(DOCUMENT EXCERPT):
□ □ □ □ □
So there I was, confronted with a new image, a curvy image.
A few months into school, I was asked out on a date. After a day at the beach learning to surf, I found my athleticism, my freedom in my muscles doing their thing. He was a lovely tall, gorgeous Venezuelan, a University Student who happened to be a few years older than me. His tan from weekends surfing made his already white smile seem whiter, his black hair was slightly bleached on the top from all the days in the sun. His laugh was easy, intoxicating and fun. I was excited. I had never had anyone ask me out before, I had never felt pretty enough to be asked out. He was older, which didn’t seem terrifying on the beach as he was teaching me to surf, but the thought of the date was overwhelming, I was terrified of asking my parents, I didn’t want to bring him back to my house, to meet my Father or Mother, my Father was so stiff and formal and my Mother babbled about things that made no sense. So I decided to sleep over at a friends house, where my friend and her boyfriend would come with us on a double date. It made me feel more at ease, less worried about this new step into womanhood.
By the time we ordered, I did what I thought was proper, I ordered a salad. An eyebrow was raised. My date turned to me and said “it isn’t polite to barely eat in Caracas. You need a full meal” so he turned to the waiter and ordered a full traditional Venezuelan meal, shredded beef, plantains, potatoes, beans, and veggies. When the dish arrived in front of me, it was a platter I watched everyone else dig in, chat and casually take food from each others plate. This communal thing put me at ease so quickly, I was confronted with a pain in my stomach I don’t even remember having, EVER. I was hungry.
I started to eat.
It was shocking.
My date looked at me and smiled. He then said “you need to put some weight on if you are going to survive in Caracas.”
Caracas gave me a healthy dose of reality in terms of my relationship with food, but Venezuela was the capital of plastic surgery and liposuction. Women didn’t exercise to change their body, they went to their surgeon. It was yet another confusing and conflicting message. My ideal was now a more voluptuous look, yet eating my way there couldn’t achieve it. I wanted a rear end, I wanted bigger breasts, I wanted a tiny waist. Everything that I was at 16, I wanted to change, so in my head, I thought, when I am older, I will get plastic surgery like so many of my friends.
I had spent so many years running, and counting calories, my body looked more like a 13 year old boy. I did not look like Sophia Vergara or Jennifer Lopez. The ideals and images I was surrounded by, would be next to impossible for me to achieve, no matter how much weight I gained, it wouldn’t go to my derriere or my chest.
I spent years attempting to achieve various body shapes to fit into the country I was living in. Every move, there was a conflict in ideal. I never once thought, or was told, my body would never look like a Filipino or a Venezuelan, because I looked like me, I was long and lean.
I was so conflicted, confused, and in denial. I did not understand what eating disorders were or looked like. I believed I was fine, I was eating, there was no issue.
I didn’t know that my ever changing environments had a huge impact on me, were impacting what I was seeing in the mirror. I had no idea that other Diplomatic Kids suffered from Body image problems too. That would come later.
□ □ □ □ □
(TASK STATEMENT): Update the memoir passage by writing out everything from "I started to" down to "of my friends." again, with "surgeon" changed to "doctor".
□ □ □ □ □
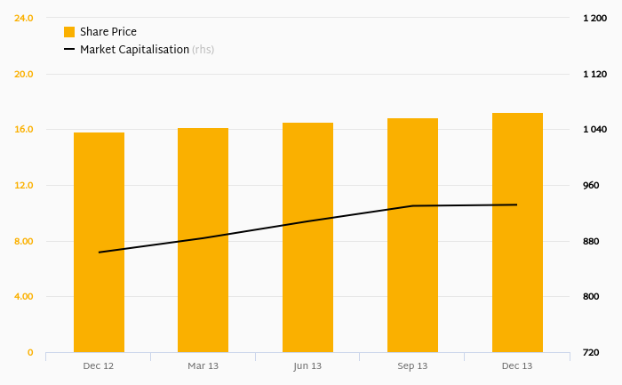Click the Dec 12 x-axis label

pyautogui.click(x=99, y=366)
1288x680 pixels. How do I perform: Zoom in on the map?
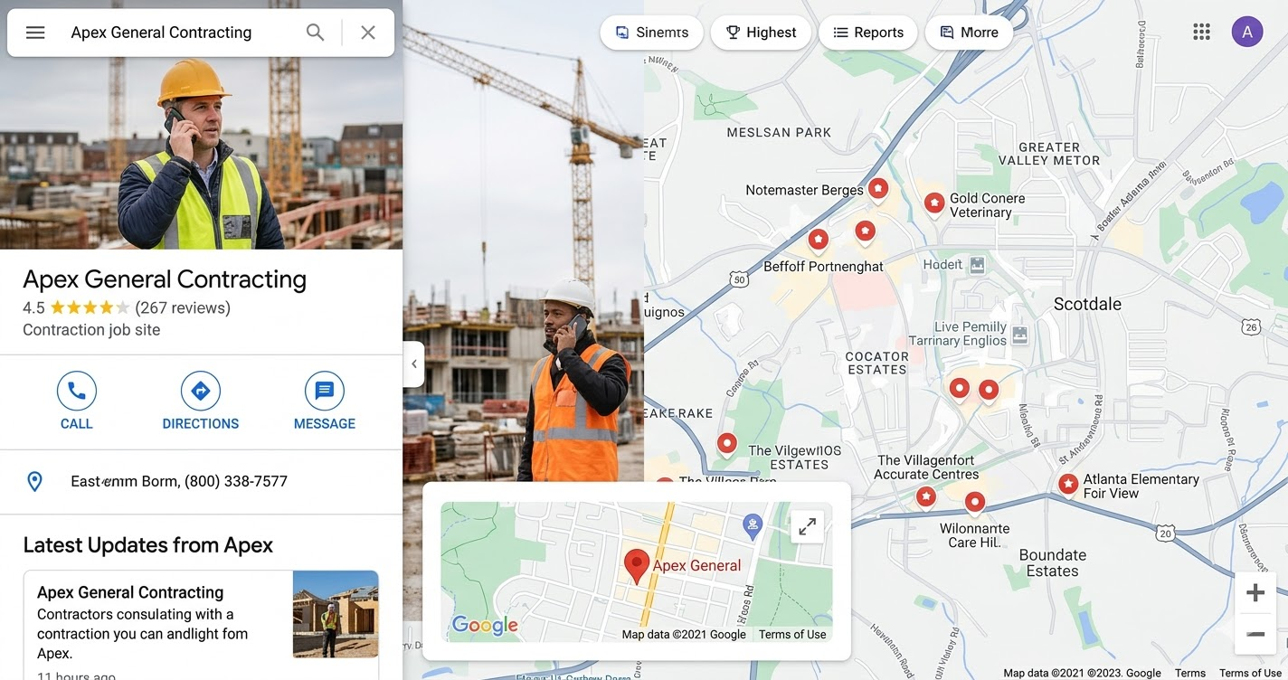[x=1255, y=593]
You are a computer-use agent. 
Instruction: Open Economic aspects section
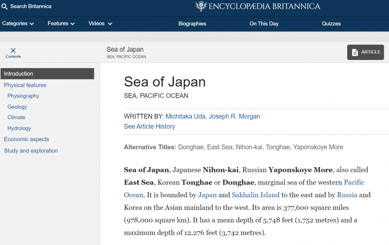coord(26,139)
□ □ □ □ □
(ANSWER BOX):
I started to eat.
It was shocking.
My date looked at me and smiled. He then said “you need to put some weight on if you are going to survive in Caracas.”
Caracas gave me a healthy dose of reality in terms of my relationship with food, but Venezuela was the capital of plastic surgery and liposuction. Women didn’t exercise to change their body, they went to their doctor. It was yet another confusing and conflicting message. My ideal was now a more voluptuous look, yet eating my way there couldn’t achieve it. I wanted a rear end, I wanted bigger breasts, I wanted a tiny waist. Everything that I was at 16, I wanted to change, so in my head, I thought, when I am older, I will get plastic surgery like so many of my friends.